De acordo com Sônia Pontes, dois fatores que estão interligados dificultam as contratações: as empresas buscam trabalhadores com deficiências leves e não estão dispostas a adaptar os ambientes de trabalho. Aliada a esses dois fatores está a baixa remuneração oferecidas pelas empresas para pessoas com deficiência.
"É muito comum vermos surgir vagas para as funções mais elementares na empresa. Ou a oportunidade surge para funções administrativas ou para serviços gerais, o que faz com que o salário oferecido seja muito baixo. Mas é preciso deixar claro que existem trabalhadores capacitados, com formação superior. As pessoas com deficiência são pessoas comuns, como qualquer outro trabalhador", acrescenta a assistente social.
Apesar de reconhecer as dificuldades, Sônia Pontes ressalta que o preconceito com pessoas com deficiência tem diminuído ao longo dos anos e que é cada vez mais frequente o ingresso de trabalhadores no mercado. "É importante destacar que o primeiro passo para que ocorra a inclusão de pessoas com deficiência é que elas tenham sua autoestima fortalecida e, em seguida, que invistam na própria formação profissional", pondera.
Trabalhadores se dizem discriminados por empresas

Desde que sofreu um acidente de trabalho, em 2009, José Antônio de Oliveira, de 46 anos, nunca mais conseguiu retornar ao mercado. E não foi por falta de tentativa. Ele diz que tem buscado oportunidades, mas afirma que esbarra no preconceito das empresas.
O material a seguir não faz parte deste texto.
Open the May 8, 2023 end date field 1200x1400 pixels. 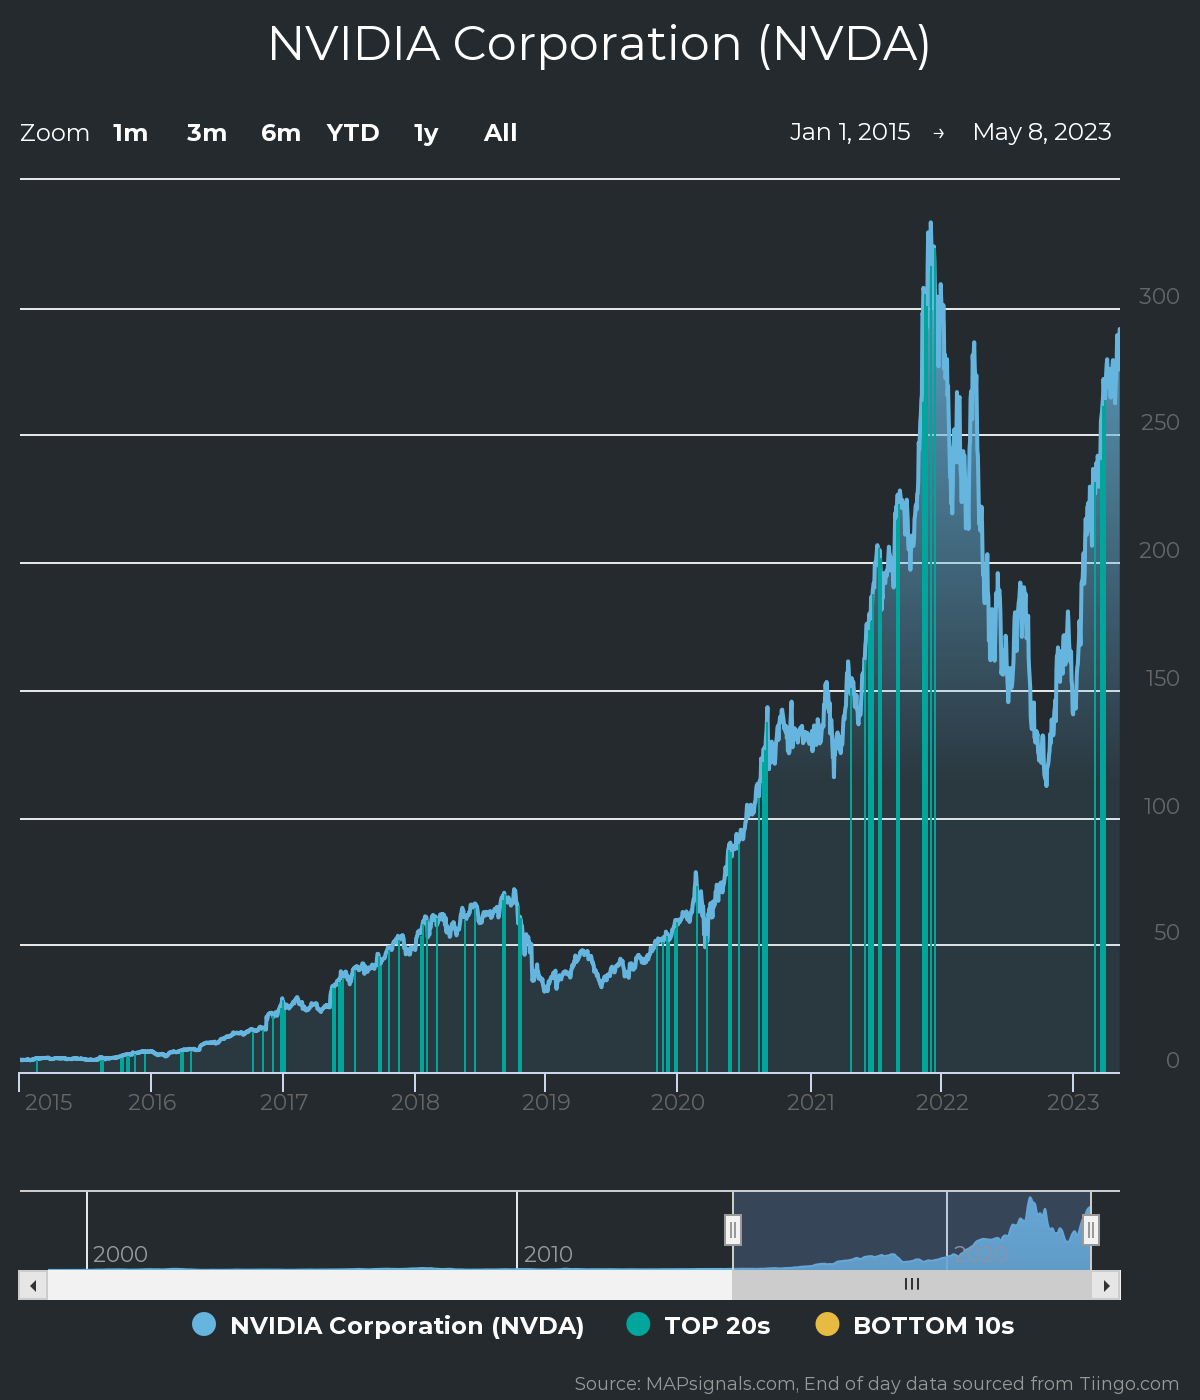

"Tenho minha profissão e gostaria de voltar a trabalhar, mas não encontro vaga no mercado. Estou recorrendo à Adefal para ver se consigo uma recolocação, pois preciso sustentar a minha família", explica o carpinteiro que teve a perna atingida por parte da estrutura de uma obra.
Como ele, o trabalhador Charles Maurício dos Santos, de 34 anos, recorreu à associação para tentar voltar ao mercado. Ele diz que tem disponibilidade para atuar na área de limpeza ou até mesmo como segurança, mas garante que faltam vagas para as pessoas com deficiência.

"Minha deficiência é motora, apenas nos dedos de uma mão. Isso não me impede de fazer nenhum trabalho. Por isso, venho tentando conseguir uma vaga. Mas está muito difícil. Já cheguei até a ouvir que não sou deficiente, mesmo tento o laudo médico da Adefal. São muitas as desculpas e eu continuo sem emprego", frisa o trabalhador.
Mas, se de um lado há trabalhadores que enfrentam dificuldades, de outro há histórias de sucesso, como do trabalhador Erivaldo Cavalcante de Oliveira, de 31 anos. Ele trabalha como auxiliar de serviços gerais em um hospital de Maceió, mas diz que busca outras oportunidades.
"Apesar de ser deficiente auditivo, nunca encontrei dificuldades para trabalhar. Faz 12 anos que trabalho no mesmo hospital. Agora, busco outras oportunidades, em um horário alternativo, para poder complementar minha renda", ressalta Erivaldo.